[Records from a pointing dataset]

►

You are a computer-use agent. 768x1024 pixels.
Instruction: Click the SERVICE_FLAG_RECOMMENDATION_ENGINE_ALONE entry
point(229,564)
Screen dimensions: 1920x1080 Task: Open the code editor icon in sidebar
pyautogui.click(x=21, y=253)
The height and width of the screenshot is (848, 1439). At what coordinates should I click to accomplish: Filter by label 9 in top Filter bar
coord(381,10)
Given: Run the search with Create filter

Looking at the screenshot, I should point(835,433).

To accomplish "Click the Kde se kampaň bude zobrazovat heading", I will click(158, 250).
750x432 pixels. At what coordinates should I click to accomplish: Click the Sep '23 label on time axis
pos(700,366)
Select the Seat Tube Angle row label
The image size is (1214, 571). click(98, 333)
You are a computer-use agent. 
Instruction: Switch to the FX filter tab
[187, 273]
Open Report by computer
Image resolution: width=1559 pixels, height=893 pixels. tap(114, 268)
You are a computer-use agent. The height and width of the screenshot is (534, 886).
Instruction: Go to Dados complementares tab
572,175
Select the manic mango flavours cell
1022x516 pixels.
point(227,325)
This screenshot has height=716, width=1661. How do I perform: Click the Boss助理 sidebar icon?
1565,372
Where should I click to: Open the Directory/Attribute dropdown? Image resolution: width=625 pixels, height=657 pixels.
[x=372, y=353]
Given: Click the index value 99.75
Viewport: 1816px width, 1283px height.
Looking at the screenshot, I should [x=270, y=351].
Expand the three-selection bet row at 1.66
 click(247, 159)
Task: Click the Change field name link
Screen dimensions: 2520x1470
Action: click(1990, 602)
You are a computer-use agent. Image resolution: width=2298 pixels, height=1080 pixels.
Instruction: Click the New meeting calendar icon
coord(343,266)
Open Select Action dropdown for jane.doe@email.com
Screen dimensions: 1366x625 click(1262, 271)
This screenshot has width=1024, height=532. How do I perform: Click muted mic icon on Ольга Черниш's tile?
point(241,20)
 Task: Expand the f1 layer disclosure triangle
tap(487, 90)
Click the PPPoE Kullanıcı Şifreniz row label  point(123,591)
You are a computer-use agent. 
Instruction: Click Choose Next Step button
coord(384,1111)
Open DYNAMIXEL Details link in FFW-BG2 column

◄

Exercise brief: Render all the records above as a Markdown table with two columns, Row and Line. Give each line its row number and leave out the blank lines.

Answer to this task:
| Row | Line |
|---|---|
| 1 | You are a computer-use agent. 768x1024 pixels. |
| 2 | Instruction: Click the SERVICE_FLAG_RECOMMENDATION_ENGINE_ALONE entry |
| 3 | point(229,564) |
| 4 | Screen dimensions: 1920x1080 Task: Open the code editor icon in sidebar |
| 5 | pyautogui.click(x=21, y=253) |
| 6 | The height and width of the screenshot is (848, 1439). At what coordinates should I click to accomplish: Filter by label 9 in top Filter bar |
| 7 | coord(381,10) |
| 8 | Given: Run the search with Create filter |
| 9 | Looking at the screenshot, I should point(835,433). |
| 10 | To accomplish "Click the Kde se kampaň bude zobrazovat heading", I will click(158, 250). |
| 11 | 750x432 pixels. At what coordinates should I click to accomplish: Click the Sep '23 label on time axis |
| 12 | pos(700,366) |
| 13 | Select the Seat Tube Angle row label |
| 14 | The image size is (1214, 571). click(98, 333) |
| 15 | You are a computer-use agent.  |
| 16 | Instruction: Switch to the FX filter tab |
| 17 | [187, 273] |
| 18 | Open Report by computer |
| 19 | Image resolution: width=1559 pixels, height=893 pixels. tap(114, 268) |
| 20 | You are a computer-use agent. The height and width of the screenshot is (534, 886). |
| 21 | Instruction: Go to Dados complementares tab |
| 22 | 572,175 |
| 23 | Select the manic mango flavours cell |
| 24 | 1022x516 pixels. |
| 25 | point(227,325) |
| 26 | This screenshot has height=716, width=1661. How do I perform: Click the Boss助理 sidebar icon? |
| 27 | 1565,372 |
| 28 | Where should I click to: Open the Directory/Attribute dropdown? Image resolution: width=625 pixels, height=657 pixels. |
| 29 | [x=372, y=353] |
| 30 | Given: Click the index value 99.75 |
| 31 | Viewport: 1816px width, 1283px height. |
| 32 | Looking at the screenshot, I should [x=270, y=351]. |
| 33 | Expand the three-selection bet row at 1.66 |
| 34 |  click(247, 159) |
| 35 | Task: Click the Change field name link |
| 36 | Screen dimensions: 2520x1470 |
| 37 | Action: click(1990, 602) |
| 38 | You are a computer-use agent. Image resolution: width=2298 pixels, height=1080 pixels. |
| 39 | Instruction: Click the New meeting calendar icon |
| 40 | coord(343,266) |
| 41 | Open Select Action dropdown for jane.doe@email.com |
| 42 | Screen dimensions: 1366x625 click(1262, 271) |
| 43 | This screenshot has width=1024, height=532. How do I perform: Click muted mic icon on Ольга Черниш's tile? |
| 44 | point(241,20) |
| 45 |  Task: Expand the f1 layer disclosure triangle |
| 46 | tap(487, 90) |
| 47 | Click the PPPoE Kullanıcı Şifreniz row label  point(123,591) |
| 48 | You are a computer-use agent.  |
| 49 | Instruction: Click Choose Next Step button |
| 50 | coord(384,1111) |
| 51 | Open DYNAMIXEL Details link in FFW-BG2 column |